Quote from illiquid:
Anytime you add on a position based upon lowering your avg price, halving the distance to even etc -- in other words an entry based upon your position/account rather than timing of the market itself -- is likely a mistake. The mindset of "the lower it goes, the better the buy" aka "value trade" is the most dangerous corollary.
As for commodities, they won't go to zero but then again you will be paying up for cost of carry on each rollover, that adds up if you mistime things.
Quote from Neet:
I could not disagree more.
It's really hard to enter at optimum price levels, no one is that accurate.
This is even more relevant in futures where you pay commission for each contract regardless of entry price.

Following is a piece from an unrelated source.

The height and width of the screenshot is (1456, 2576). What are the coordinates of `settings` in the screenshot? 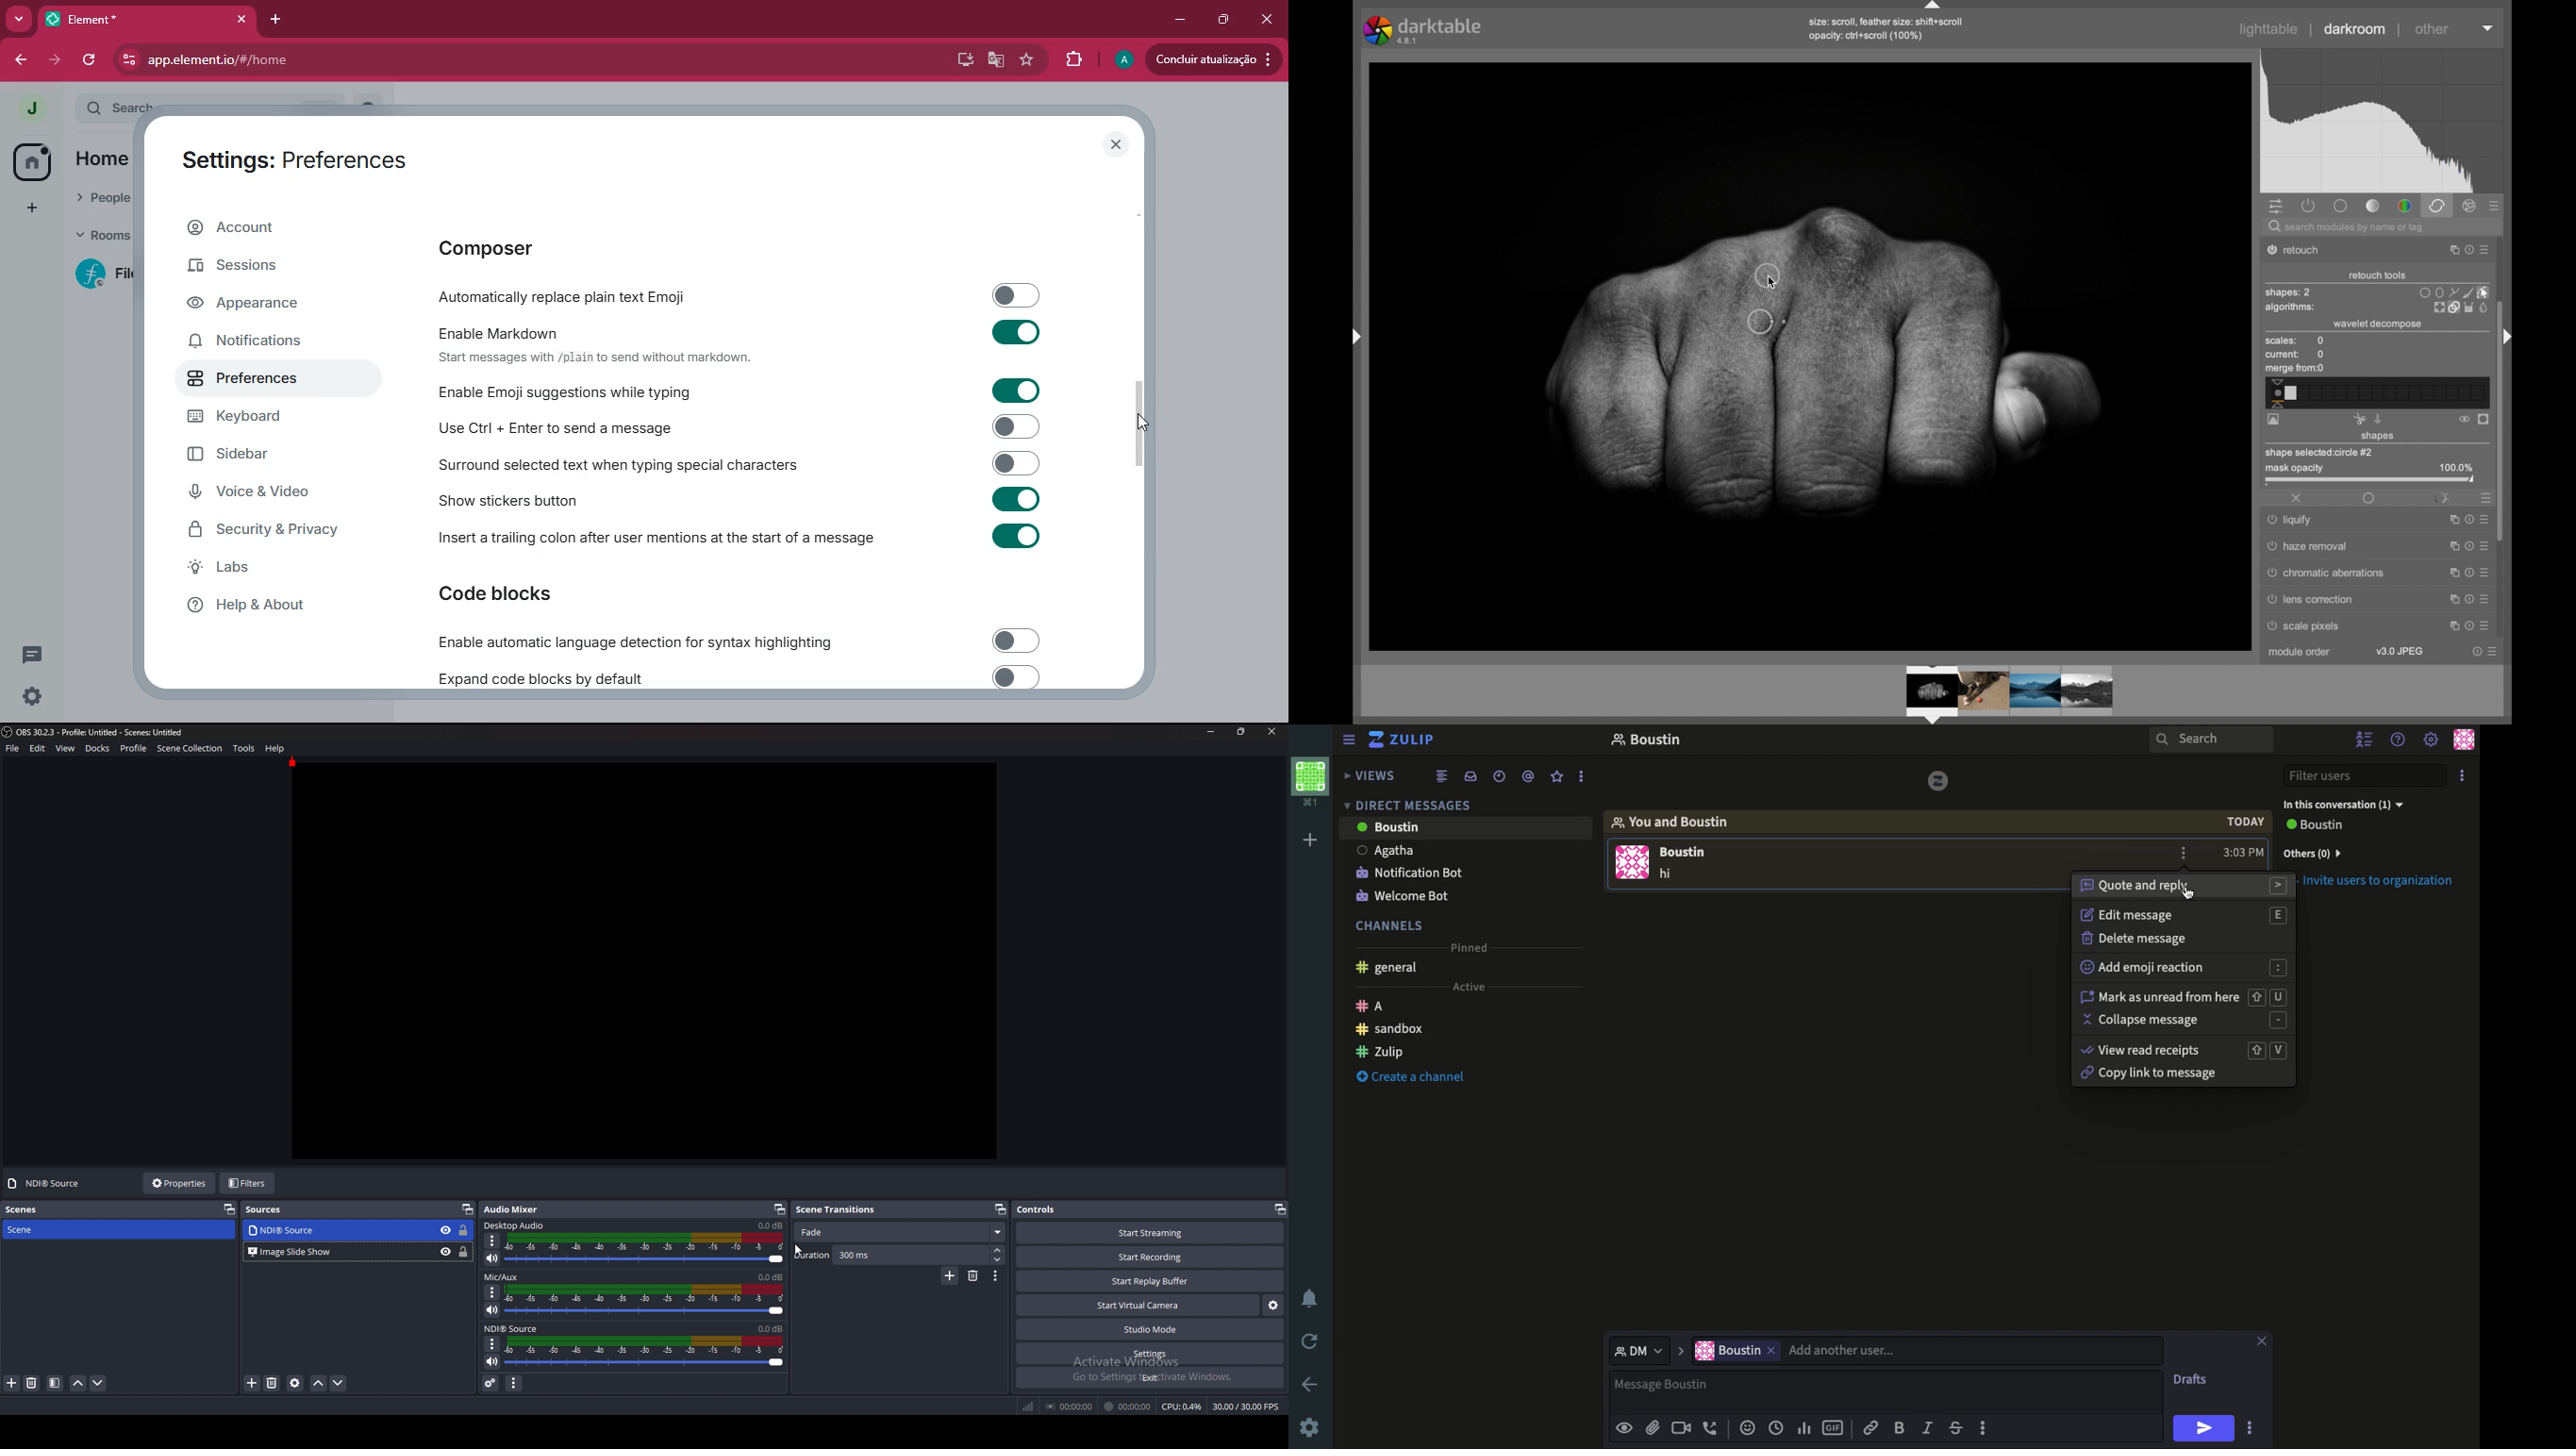 It's located at (27, 696).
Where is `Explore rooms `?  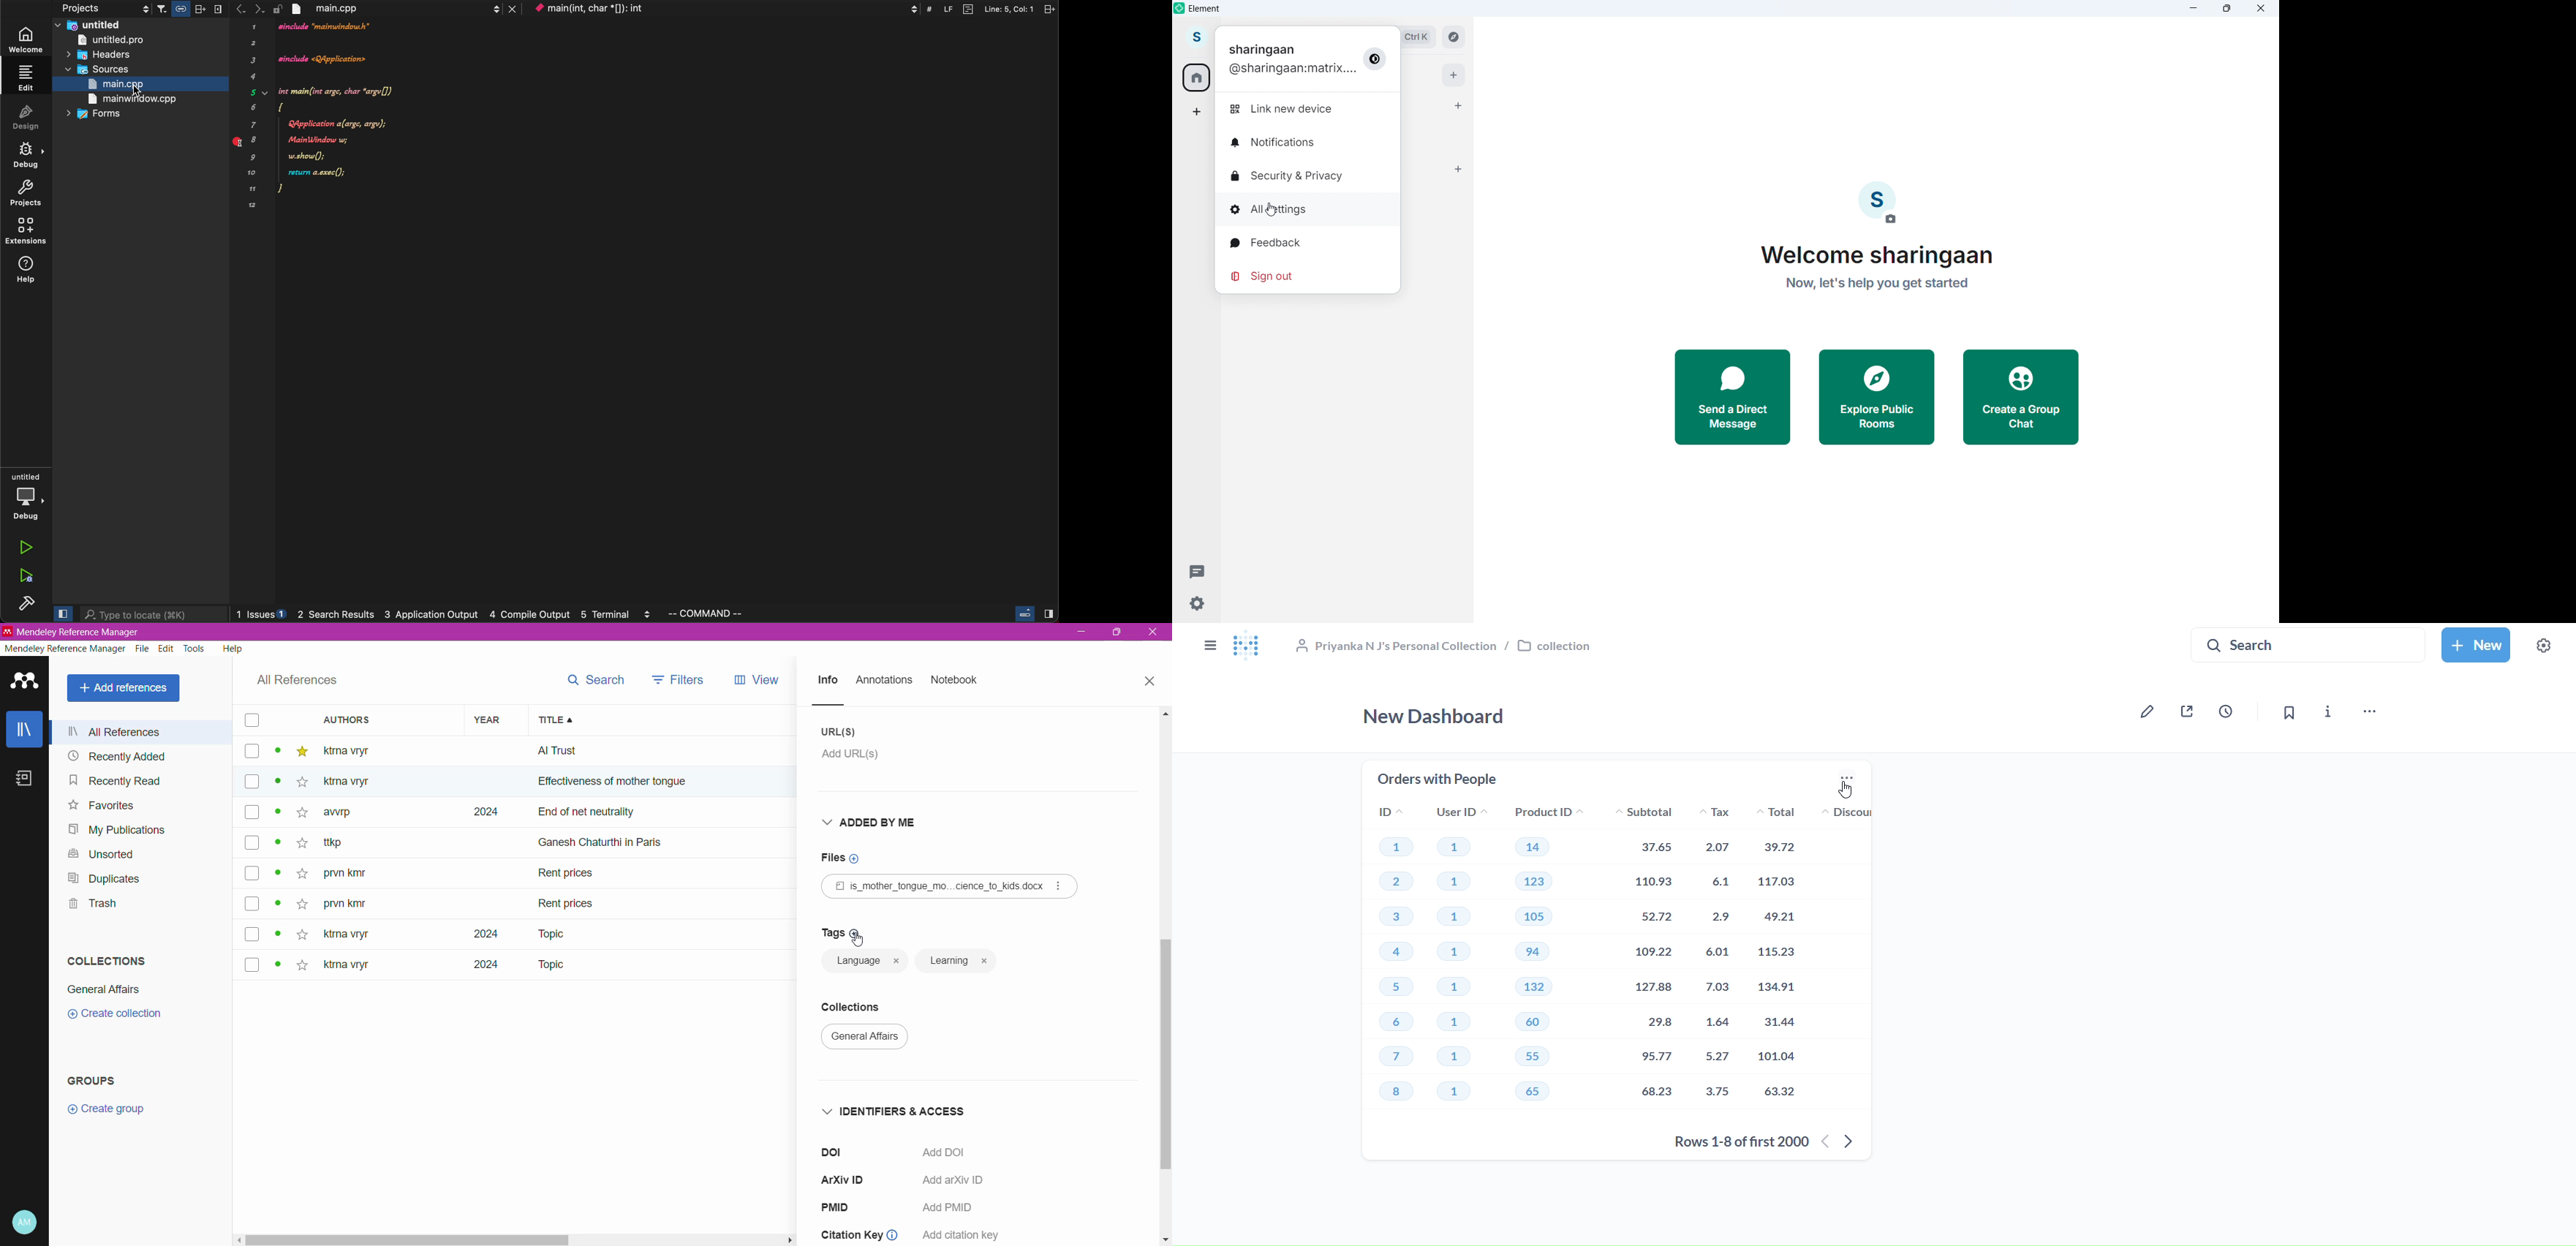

The real error is when people **"add" to the loser when the price goes beyond your stop** or when people **add more than what they originally intended to buy.**
Let me ask you this.
If you buy 10 cars of YM at 12500 and it stops you out for 20 points.... don't you lose more that way than if you started with 5 at 12500 and added as it went down ?
The stigma needs to be killed it's not the technique but traders who use it irresponsibly.
They key lies within the phrases I isolated with the "**'s".
Quote from illiquid:
But you must ask yourself, buying 5 cars at a time at 12500 and adding as it went down, where do you stop? If you are buying 5 more at 12450 because "it's down too much", isn't the next 5 justified at 12400, another at 12350 etc-- in other words, when would you ever convince yourself to sell out of the trade?